One portion of the order appealed from by the defendants strikes out the following portion of the return: “ 1. That at the commencement of this action there was and now is another action pending in the circuit court of Waupaca county, in this state, between the same parties as this action, and for the same cause as that set out in the petition herein.” This portion of the answer, alleging another action pending, is substantially in the form given in 2 Abb. Forms, 26, No. 747. Assuming that it may be interposed as a pleading, then if its language is not sufficiently definite the remedy is by motion to make it more definite and certain, and not by disregarding it or striking it out altogether. Redmon v. *122 Phœnix Ins. Co., 51 Wis., 298. Assuming that it may be interposed as a plea in abatement, then it is not objectionable as being united with a plea in bar, for it is settled that a plea in abatement may be united with a plea in bar. Freeman v. Carpenter, 17 Wis., 126; Dutcher v. Dutcher, 39 Wis., 652; Board of Supervisors v. Van Stralen, 45 Wis., 676; Hooker v. Greene, 50 Wis., 271. The plea in abatement here was probably stricken out on the theory advanced by counsel for the relator that this is not> a civil action, and hence that the plea could not properly be interposed. But having held that it is a suit, and essentially a civil action, so far as the rules and practice as to pleading are concerned, it is unnecessary to consider that question further. Nor do we think the right to interpose such plea was waived by demurring to the relation and moving to quash. It is not claimed that it appeared upon the face of the relation that there was another action pending; and, since that is so, the statute expressly provides that “ the objection may be taken by answer.” Sec. 2653, R. S.; sec. 8, ch. 125, R. S. 1858. For these reasons we must hold that the plea in abatement was improperly stricken out.

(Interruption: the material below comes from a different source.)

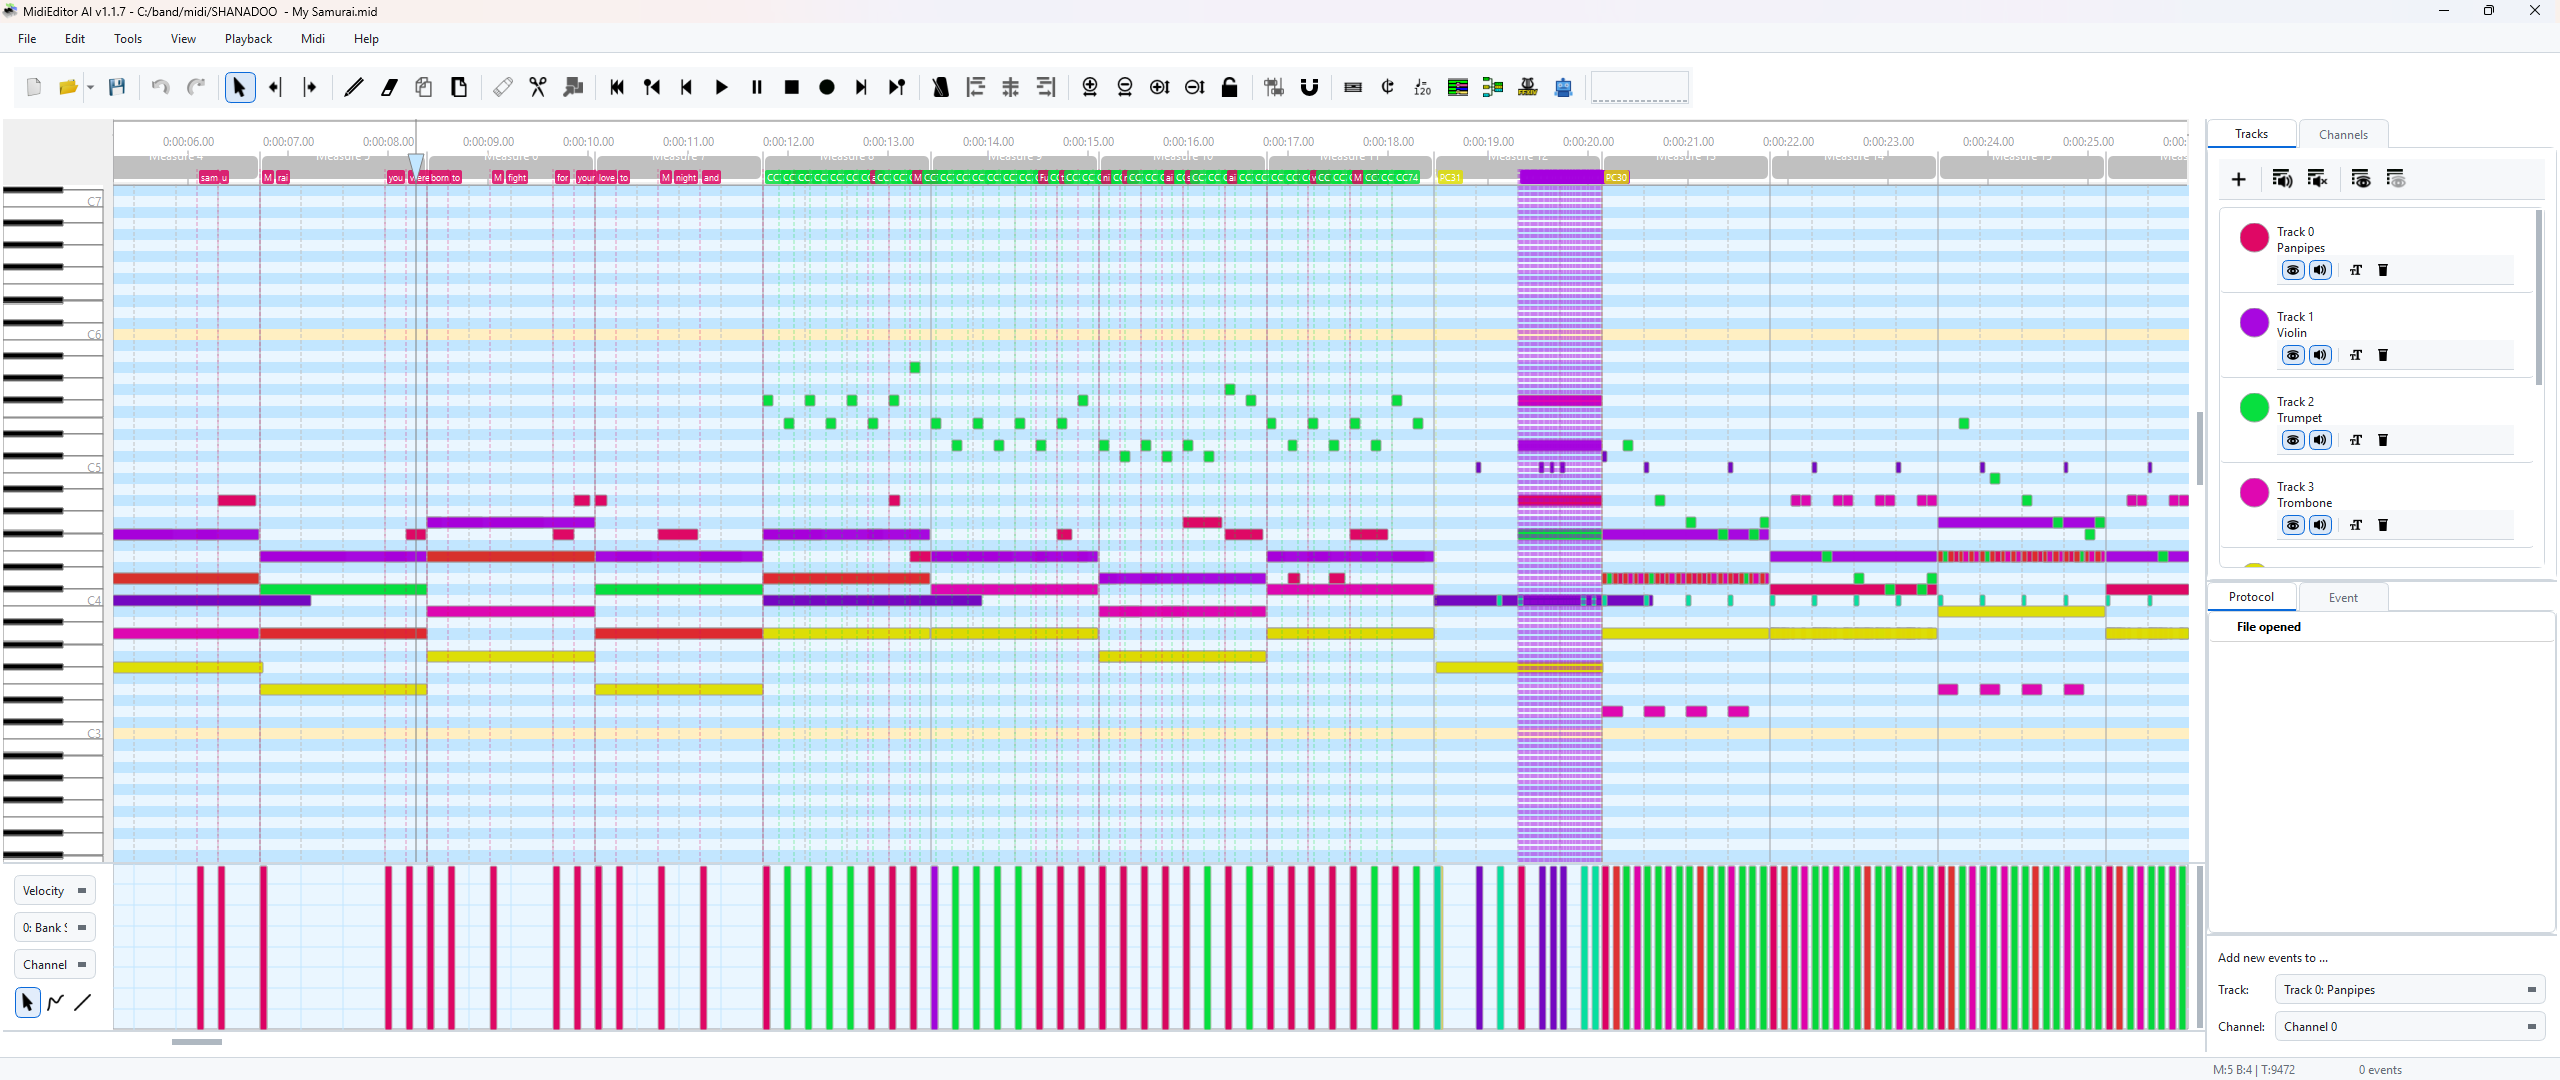Open the Channel 0 dropdown
Screen dimensions: 2560x1080
[2409, 1026]

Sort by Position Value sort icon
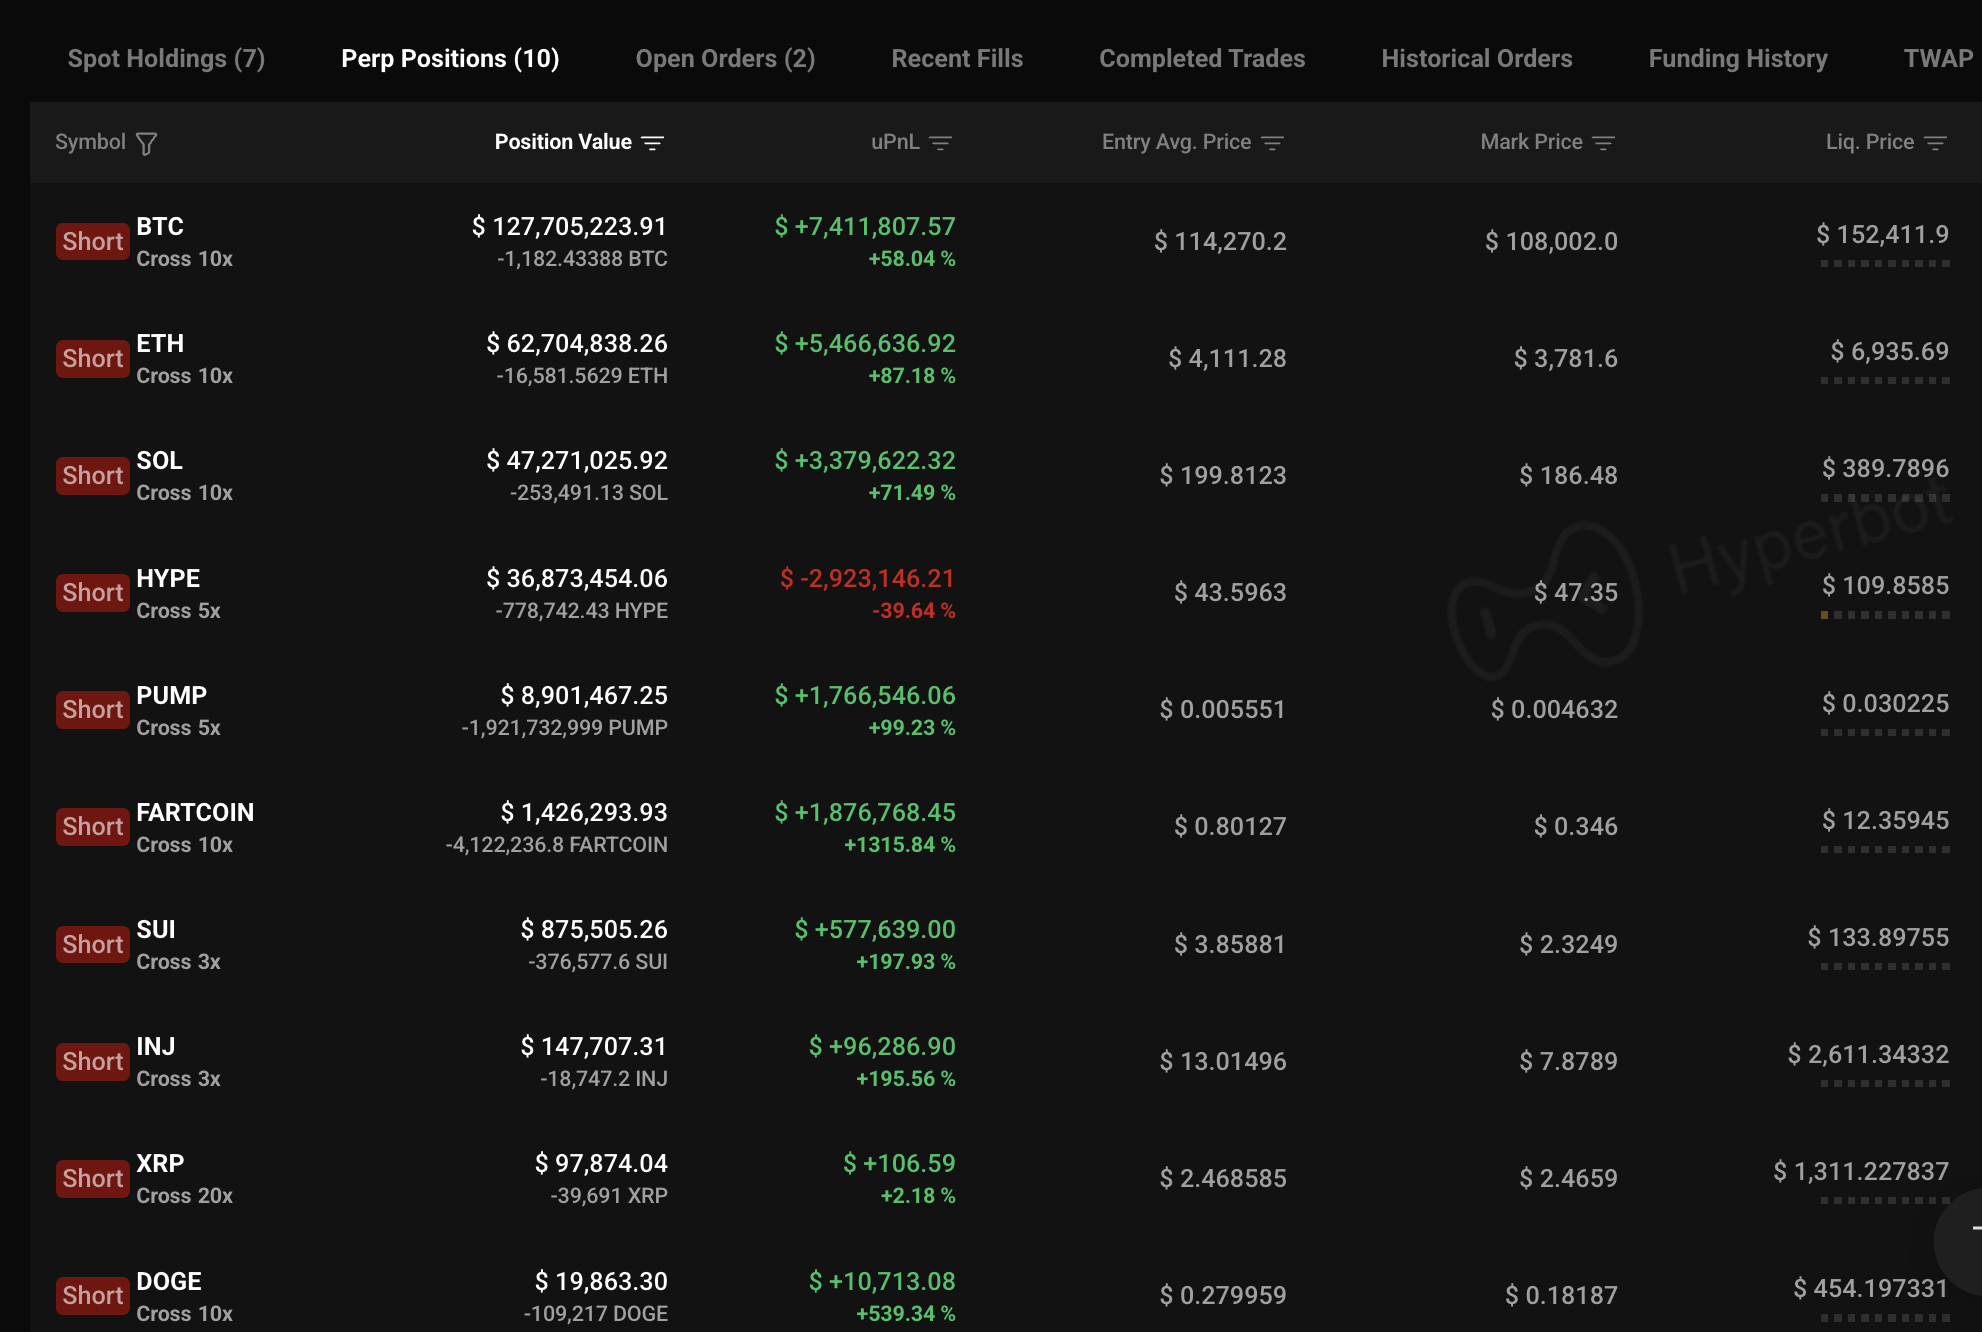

By the fifth subdivision of the return, the defendants have at least attempted to allege facts showing a rescission of the vote upon which the liability was predicated. Some of the allegations may justly be regarded as vague and indefinite, but they are quite as definite and certain as in Redmon v. Phœnix Ins. Co., supra. If the relator regarded them as too indefinite and uncertain, it had its remedy by motion. But, under the liberal rule of construing pleadings adopted by this court, we are clearly of the opinion that it cannot properly be regarded as frivolous, so as to authorize the court to strike out the same under sec. 2681, R. S.
By the Co%vrt.— For the reasons given, the appeal 'taken by the relator is dismissed, and those portions of the order striking out portions of the return are reversed, and the cause is remanded for further proceedings according to law.